It searches for relevant information about a physical disk corresponding to the alarm disk information by using a key word in the disk alarm information in a disk information table so as to acquire a serial number (SN number) of the physical disk. It acquires and records physical slot information corresponding to the physical disk via an IPMI (Intelligent Platform Management Interface) protocol. According to the above-mentioned steps, a drive letter, a serial number and a physical slot corresponding to the disk alarm information and an IP address of a host where the alarm disk have been acquired and recorded.
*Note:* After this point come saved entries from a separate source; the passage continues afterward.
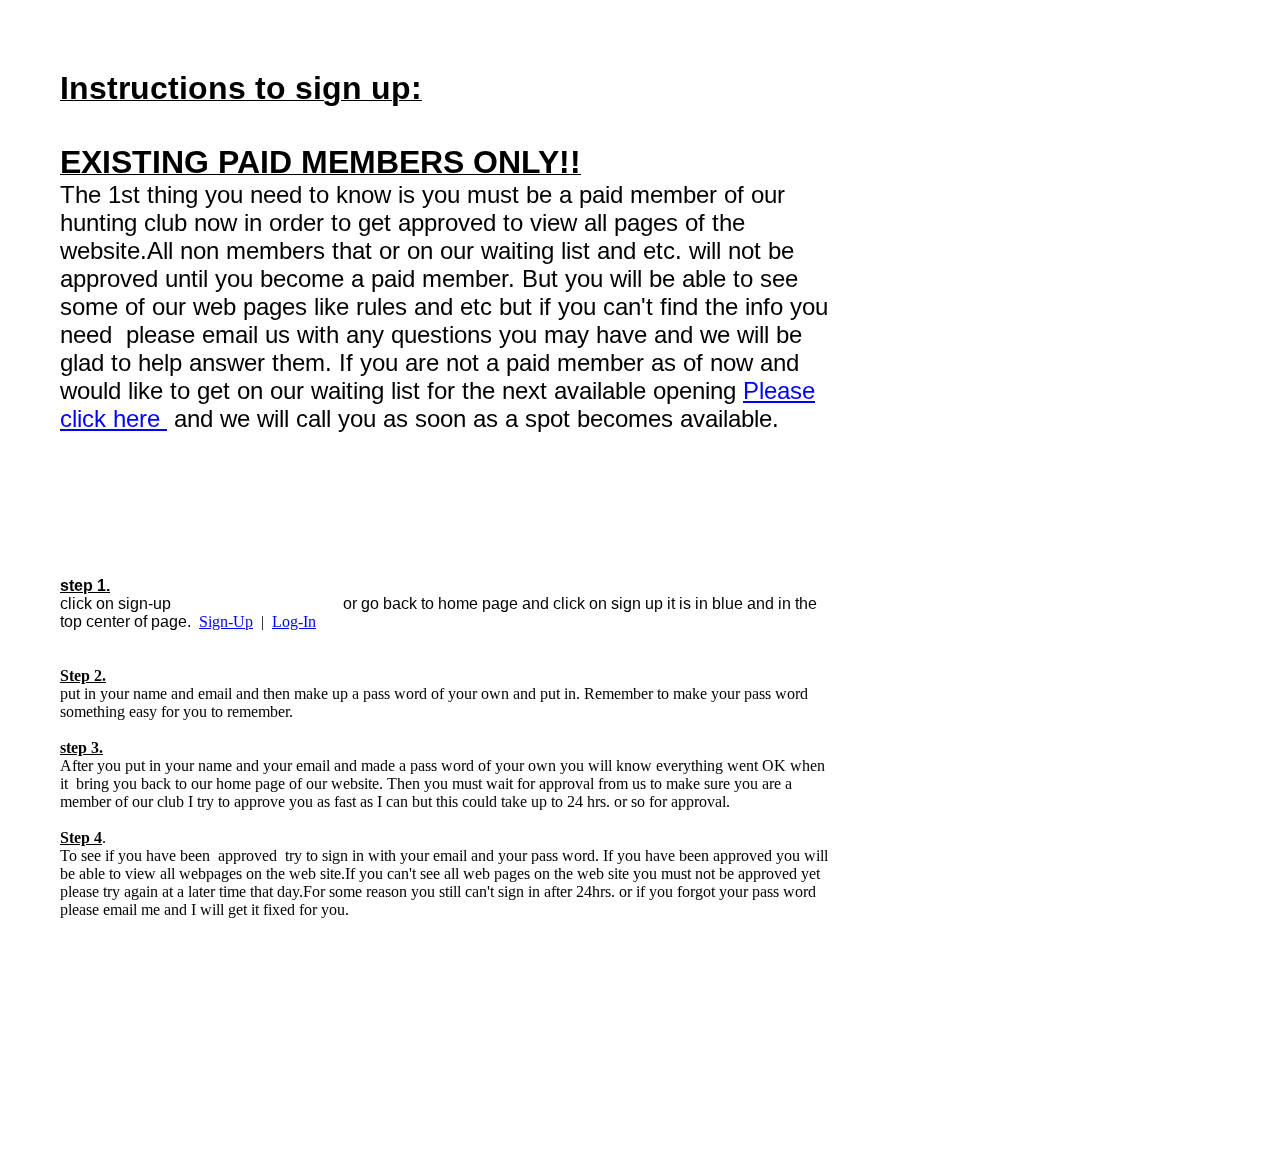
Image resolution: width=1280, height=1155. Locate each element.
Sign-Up (226, 621)
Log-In (294, 621)
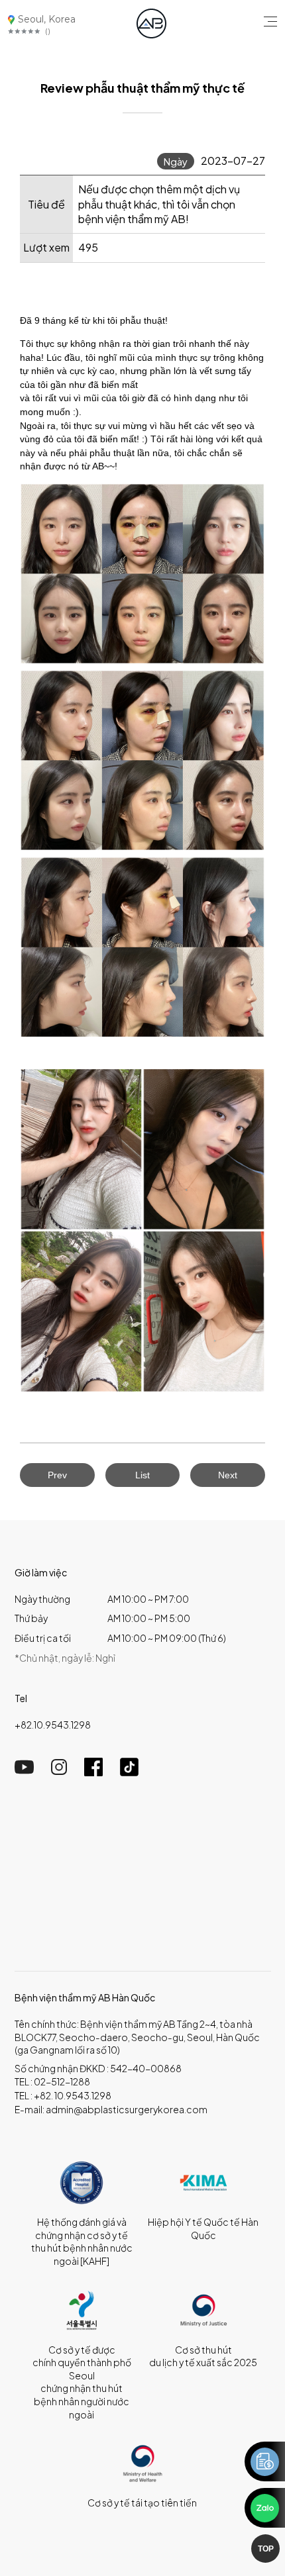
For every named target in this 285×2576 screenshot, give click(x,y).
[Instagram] (59, 1771)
The alarm disk is marked as a failed disk based on the foregoing information.
S200, the state of the disk group corresponding to the failed disk is checked, and the isolated disk is marked when the disk group state is a degraded state and the alert information is generated.
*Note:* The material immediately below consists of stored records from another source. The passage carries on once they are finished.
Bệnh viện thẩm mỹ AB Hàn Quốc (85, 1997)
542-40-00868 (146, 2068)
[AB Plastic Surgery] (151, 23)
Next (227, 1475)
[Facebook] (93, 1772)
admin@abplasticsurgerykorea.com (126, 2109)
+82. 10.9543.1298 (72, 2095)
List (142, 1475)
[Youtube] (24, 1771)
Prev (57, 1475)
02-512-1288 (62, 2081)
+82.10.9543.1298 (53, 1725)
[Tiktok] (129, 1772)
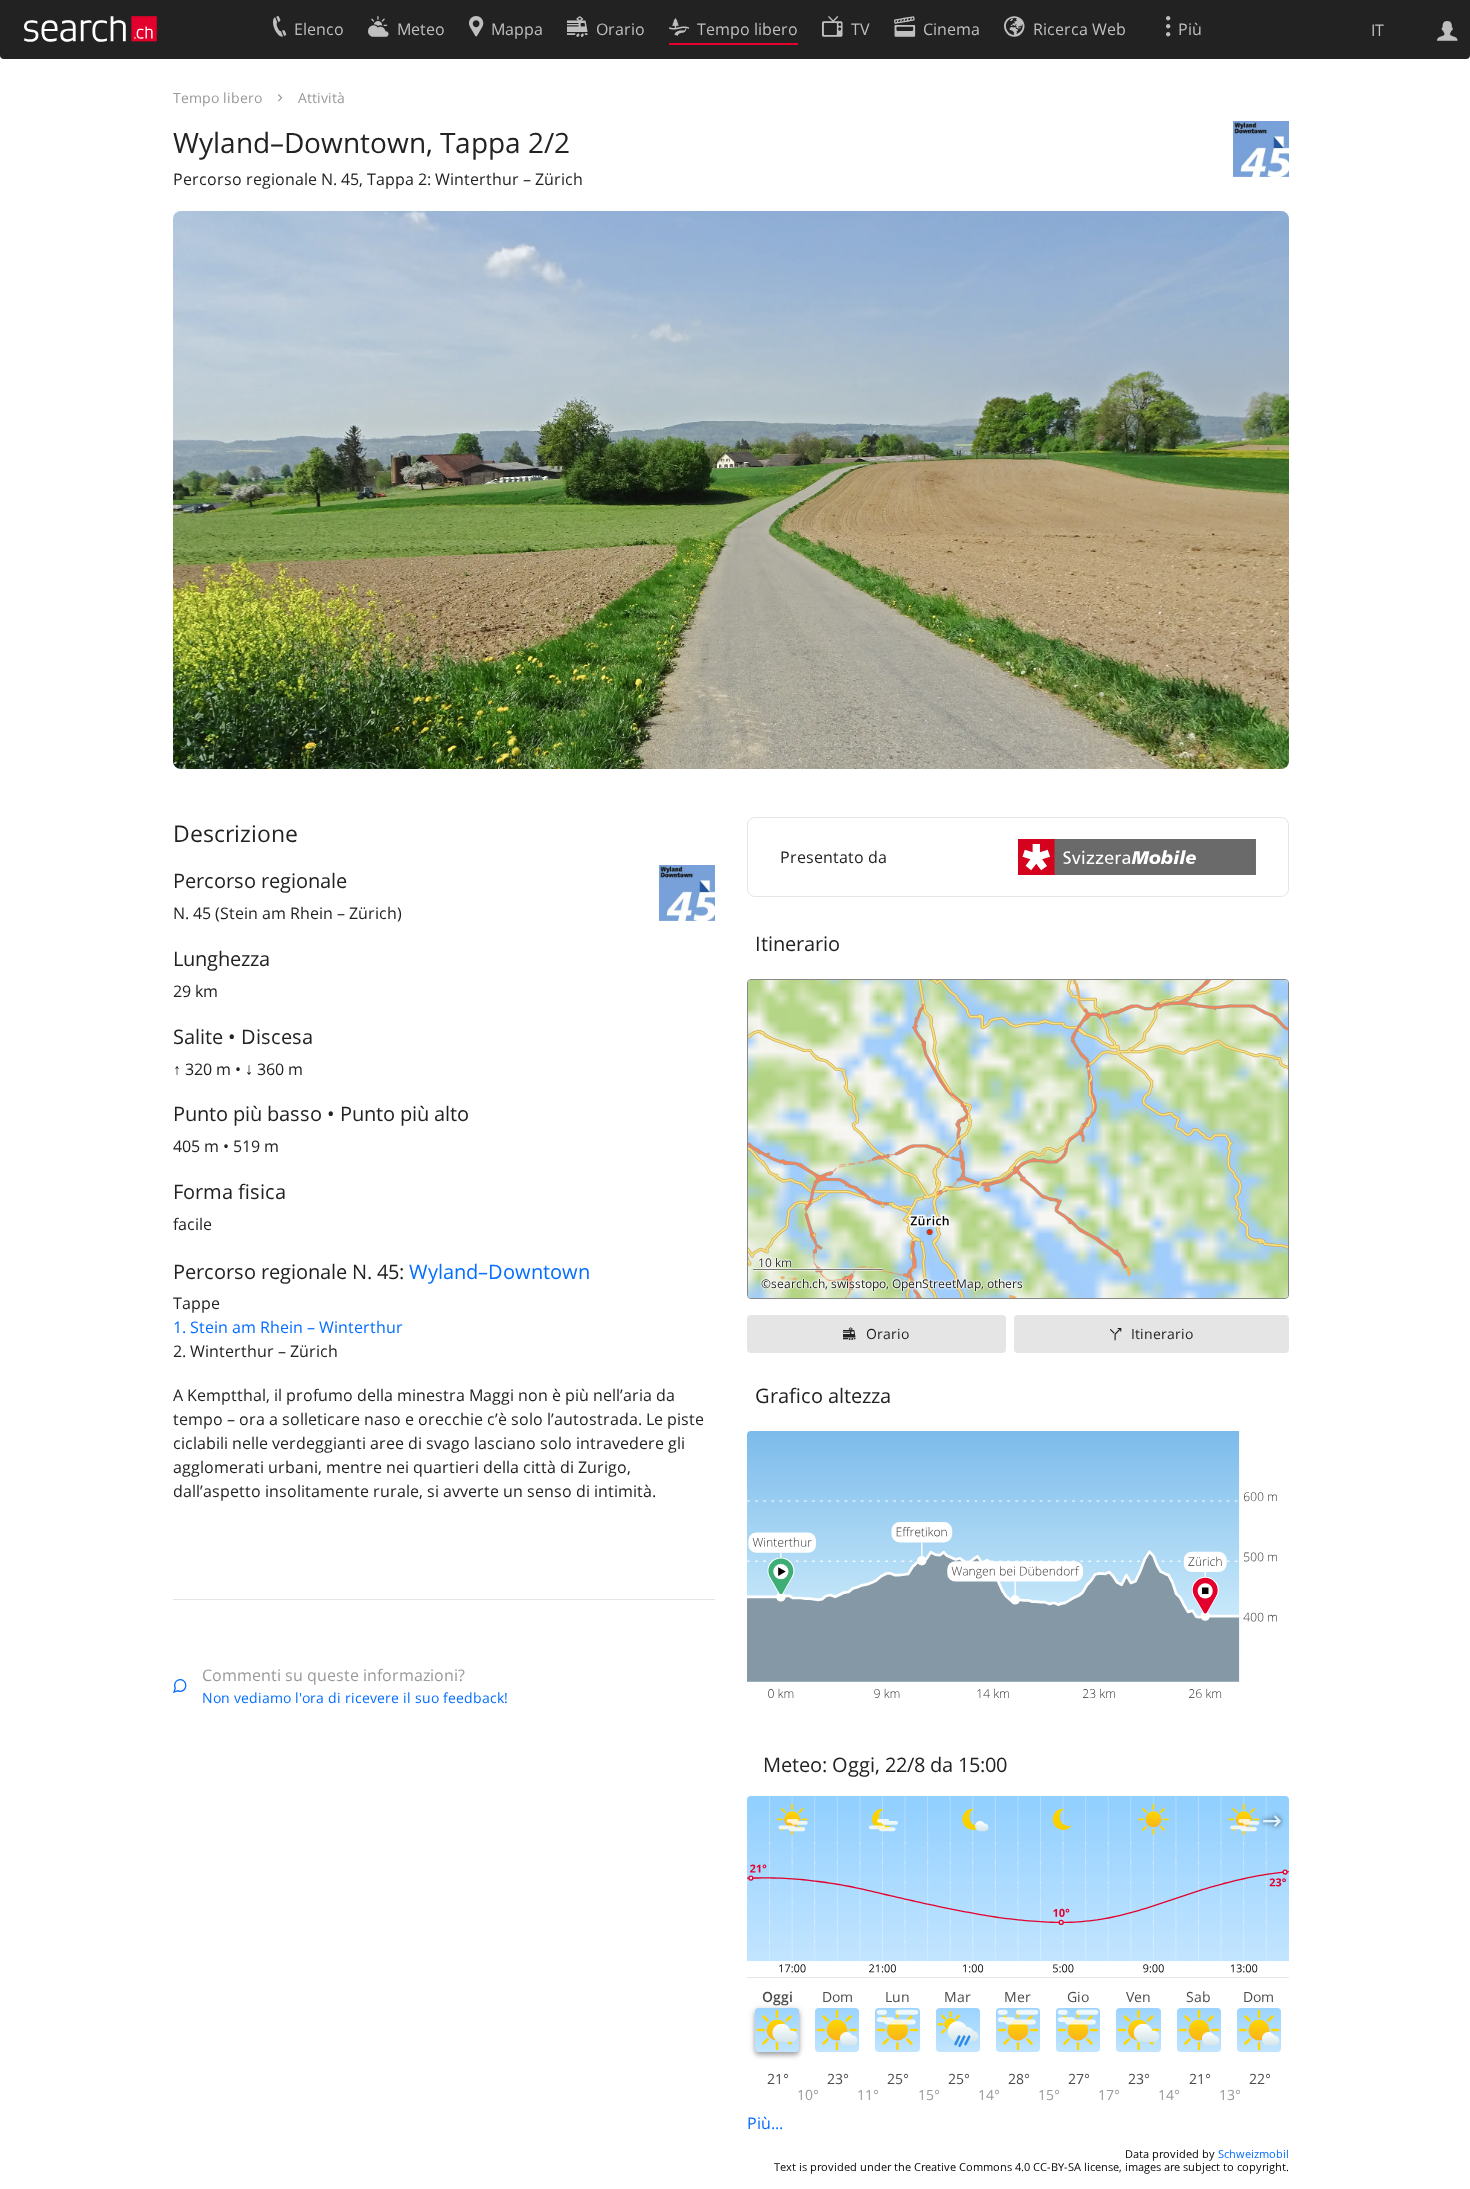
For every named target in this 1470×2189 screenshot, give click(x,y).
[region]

According to some embodiments, firstly, the disk isolation unit locates a disk group where the failed disk is located via the drive letter of the failed disk and the IP address of the host where the failed disk is located. Then, the state of the disk group is checked. If the state of the disk group is a degraded state, wherein the degraded meaning is that the hard disk or the array has been near to be damaged. Hence, in the case where there is a problem in the disk group, the disclosure marks the failed disk as an isolated disk so as to force deletion of the failed disk from the disk group. Finally, an alarm unit sends out alert information, wherein the alert information includes a drive letter of the alarm disk, a serial number of the alarm disk, and a physical slot of the alarm disk of the failed disk, so that a user locates a physical location corresponding to the failed disk.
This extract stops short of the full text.